*PAGE EXTRACT:*

To supplement his hunting income, he designed letterheads, advertisements and Christmas cards, and he produced books of architectural details.

But by 1908, he was £850 in debt (about £100,000 in today’s values, according to the Bank of England Inflation Calculator). The bulk of that was to his publishers, principally William Dresser of Darlington, which was refusing to release 250 copies – half the print run – of his most recent book, Notes from the Diary of a Doctor, Sketch Artist and Sportsman, until he paid off his debts.

He argued that without selling those 250 books (cover price 6s each) he had no income with which to pay those debts. It didn’t wash and he was declared bankrupt at Stockton Court.

He immediately upped sticks, and sought another horsey circle to entertain with his drawings. He fell in with A Charles Schwartz, an American millionaire polo player who, a week before the 1926 Aintree meeting bought an outsider, Jack Horner, that went on to win the Grand National at 25-1. Fothergill immortalised this remarkable achievement with a 34-verse illustrated poem dedicated to his millionaire patron.

Despite the acrimonious departure from Darlington, the local people never forgot him, and in 1940 raised money to buy a collection of his works which was presented to the library – it forms the basis of this month’s exhibition. When he heard, the artist wrote from his home in East Grinstead (which, perhaps coincidentally, is very close to the Lingfield Park racecourse) in Sussex to say how thrilled he was not to be forgotten in the town which inspired him to produce his best works.

Then tragedy struck. On July 9, 1943, the Germans sent 217 Dornier bombers to attack London. One of them got lost and, at 5.05pm, burst through the clouds over Sussex. East Grinstead was below, so it dropped its bombs on the High Street. It circled and then trained its machineguns on the pedestrians before heading for home.

East Grinstead’s population was about 8,000. In those few seconds, 108 of them were killed – many victims were children who had been in the High Street cinema – and 235 of them were seriously injured. Fothergill’s wife, Isabel, 73, and his daughter, Mary, 46, were killed outright, and another daughter, Erica, 49, died of her wounds three days later.

The Northern Echo:

Both girls had been born in Darlington and, like his other two children, had been baptised in St Cuthbert’s Church – indeed, in their childhood they had been pressed into service by their father as models so it may well be them snowballing in the drawing above.

Stored records
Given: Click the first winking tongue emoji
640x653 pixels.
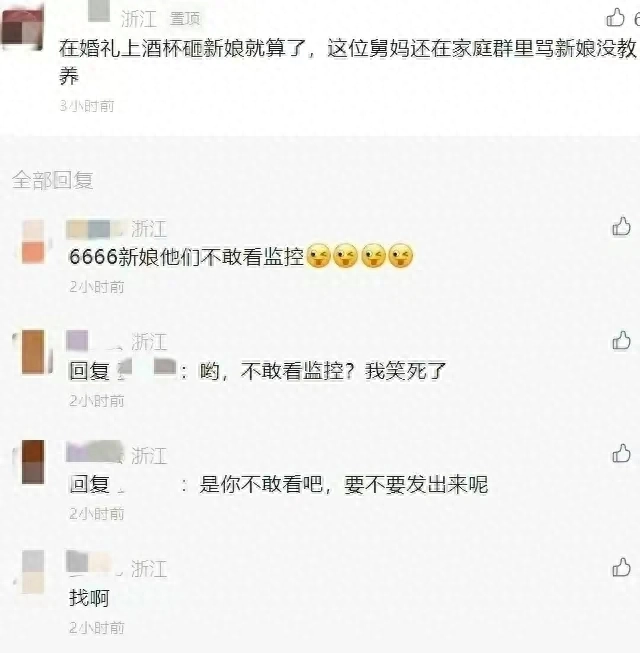Looking at the screenshot, I should click(x=319, y=255).
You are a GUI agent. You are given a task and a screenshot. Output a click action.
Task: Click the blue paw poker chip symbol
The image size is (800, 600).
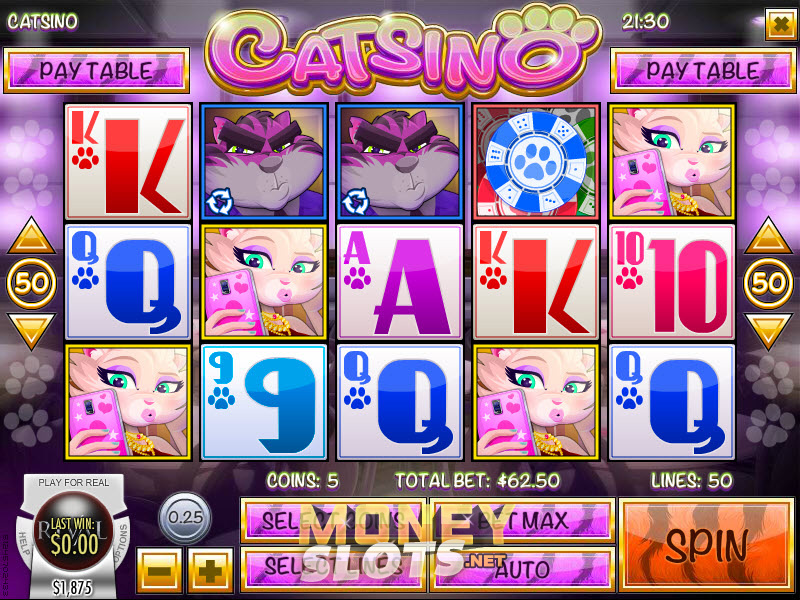[x=536, y=162]
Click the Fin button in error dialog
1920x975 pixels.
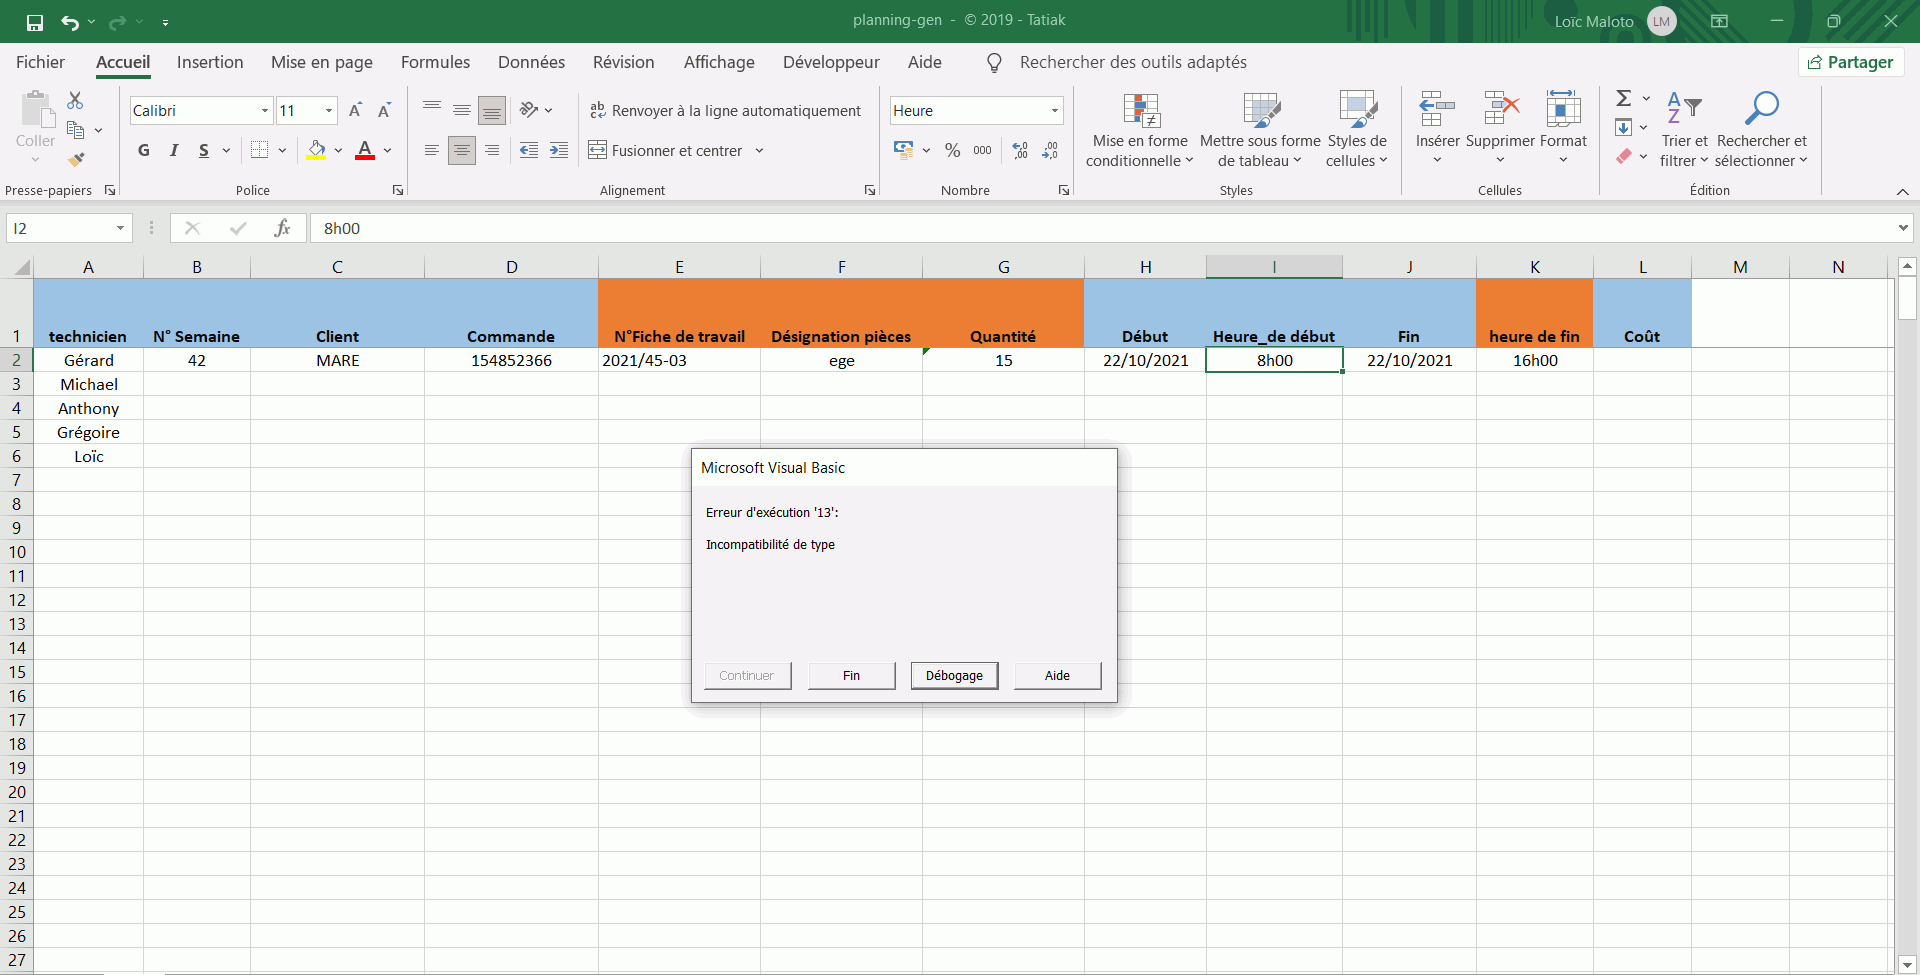[x=851, y=675]
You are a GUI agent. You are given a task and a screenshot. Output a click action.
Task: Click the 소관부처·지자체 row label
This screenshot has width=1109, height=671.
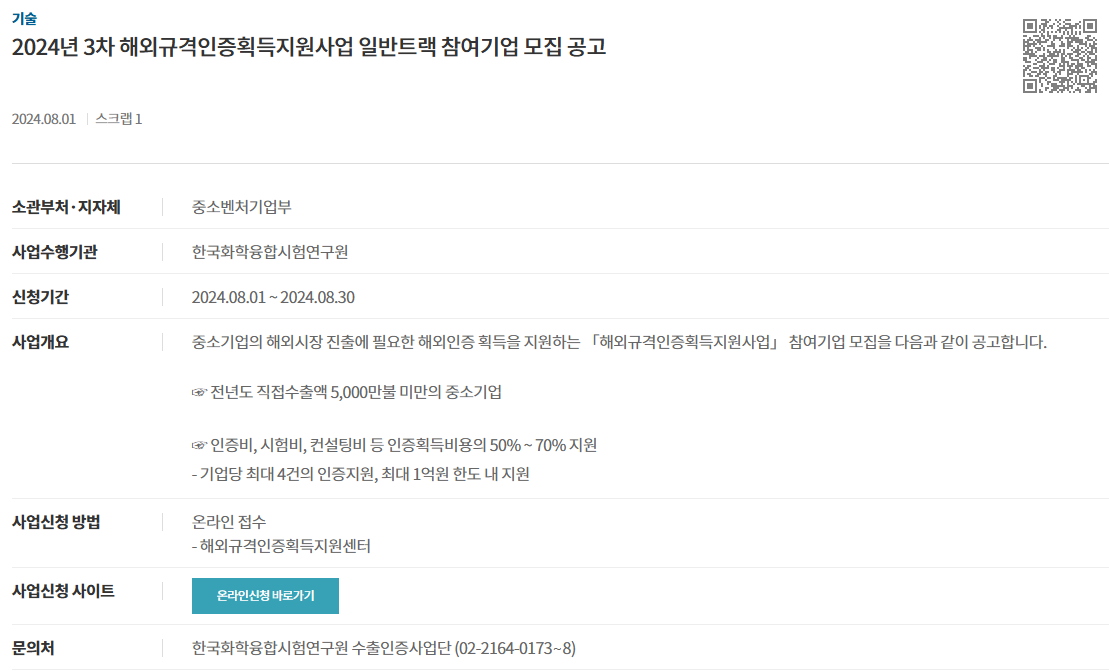click(x=66, y=207)
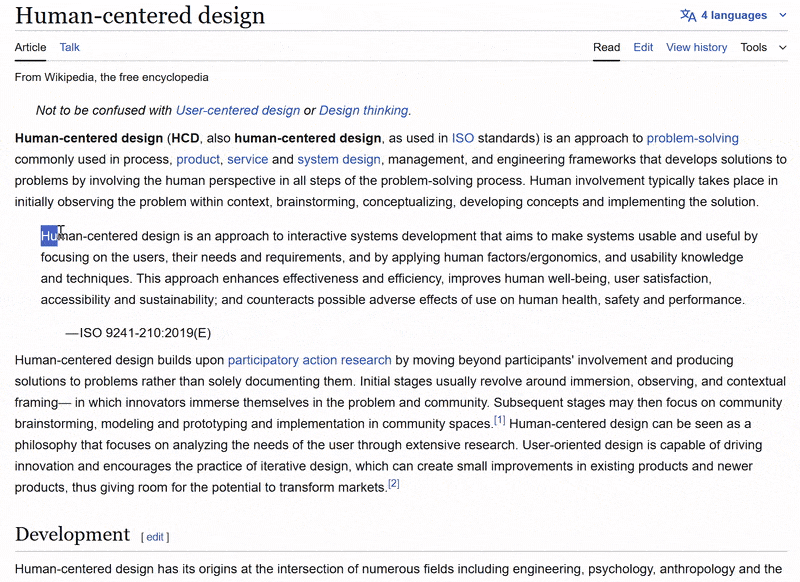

*ACTIVITY:* Continue the account of the artist Fothergill, picking up after its final sentence. None of the stored records is required here.

*OUTPUT:*
Fothergill himself died 18 months later in his extremely humble home in East Grinstead – but his passion for his art and his animals lives on as these seasonal scenes show.

  • The exhibition in Crown Street library runs until the end of the year. With thanks to Mandy Fay and Katherine Williamson

The Northern Echo: CHRISTMAS ADVERT: Fothergill drew this to promote Jacques and Jacques' Christmas emporium in Northgate in 1904. The card is very politically pointed with Father Christmas bringing guns – or "protection" – to Joseph Chamberlain in the cha

FOTHERGILL drew this to promote Jacques and Jacques' Christmas emporium in Northgate in 1904.

The card is very politically pointed with Father Christmas bringing guns – or "protection" – to Joseph Chamberlain in the chair.

Chamberlain, having resigned from the Government because he opposed Prime Minister Arthur Balfour's free trade policy, had been on a hugely successful national tour advocating the imposition of tariffs on imported goods to protect British industries and jobs from cheap foreign competition.

Mr Jacques hoped the cartoon would lampoon Mr Chamberlain's position which the free traders felt would inevitably lead to war, although in a handwritten note in Darlington library, Fothergill admits that he was always a protectionist and so "was drawing against my own party".

He also says that Ablott, the butler of Duke Street Club, posed as Chamberlain and antique dealer James Wilkinson, of Post House Wynd, played Father Christmas.

The pros and cons of tariffs and trade deals are again in the news following the EU referendum, although no advertiser has yet been brave enough to place a seasonal message in The Northern Echo lampooning either of the sides in the Brexit debate.